* **Task to carry out**: Print only what runs from the line that includes "Screen dimensions: 1568x539" to the end of the listing, word for word, and do not include any pictures.

** Opening Given data block **

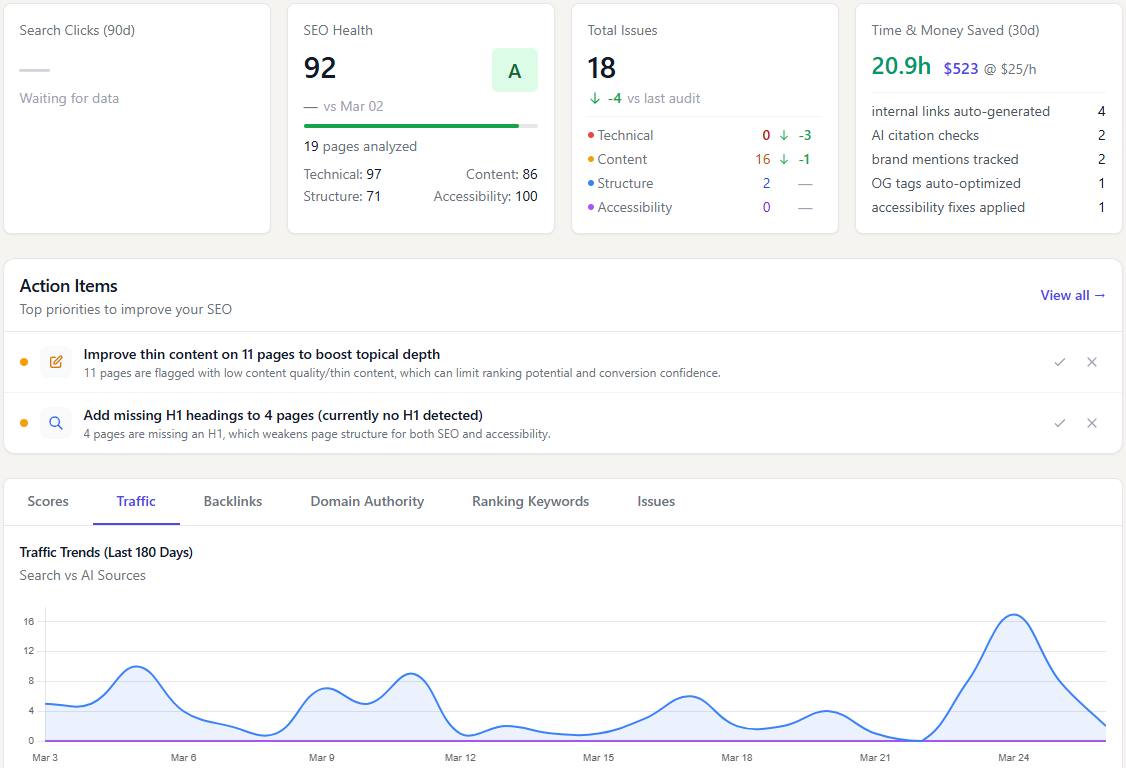Click the $523 savings amount
The width and height of the screenshot is (1126, 768).
[960, 69]
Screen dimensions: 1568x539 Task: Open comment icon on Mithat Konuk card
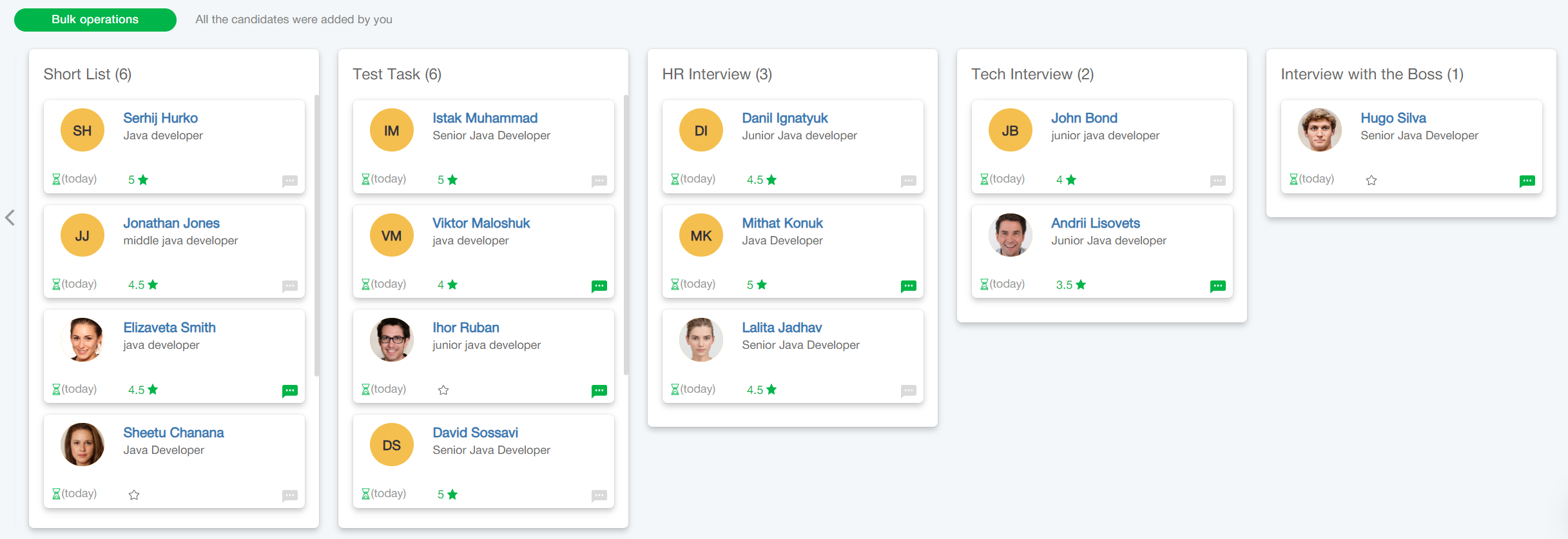point(909,286)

** Closing Given data block **

* **Solution for this problem**:
Screen dimensions: 1568x539 Task: Open comment icon on Mithat Konuk card
point(909,286)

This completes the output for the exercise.